SHF: Small: From Scenario-Based Software Requirements to Component-Level Behavior
University Of Southern California, Los Angeles CA
Investigators
Abstract
Use-case scenario-based specifications are frequently used to capture the most important requirements for a software system. Several techniques have been proposed for representing the scenario models and for mapping them to software system behavior models. The resulting behavior models yield several important benefits, including the ability to perform early system assessment and to aid the software engineers in implementing the required functionality. The two key observations guiding this research are that (1) use-case scenarios are inherently partial and (2) modern software systems are typically built by composing independent components. Existing techniques support either modeling the partial behavior of an entire system, or modeling component-level behaviors under the assumption that they are known completely. To bridge the above disconnect, this research provides a trio of formally correct techniques for mapping use-case scenario models of a system's requirements to partial-behavior models of the constituent system components. The resulting behavior models are then used to validate existing and elicit new requirements, which in turn, result in further refinements of the components models. The resulting techniques are evaluated theoretically for correctness, completeness, and complexity, and empirically for practical usefulness and scalability.

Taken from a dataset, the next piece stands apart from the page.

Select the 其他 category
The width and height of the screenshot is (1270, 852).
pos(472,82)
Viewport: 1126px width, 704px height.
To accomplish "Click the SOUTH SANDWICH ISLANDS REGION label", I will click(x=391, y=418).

The research yields several broader impacts: it improves the current state of software requirements specification and formalizes its relationship to the prevalent component-based software system development; its reliance on popular scenario-based modeling notations renders the resulting techniques easy to adopt in practice; the support for eliciting currently unspecified requirements leads to improved understandings of systems under development; finally, the supported early discovery and resolution of system behavior discrepancies helps to mitigate significant costs that would be incurred if detected at later stages of a system's lifecycle.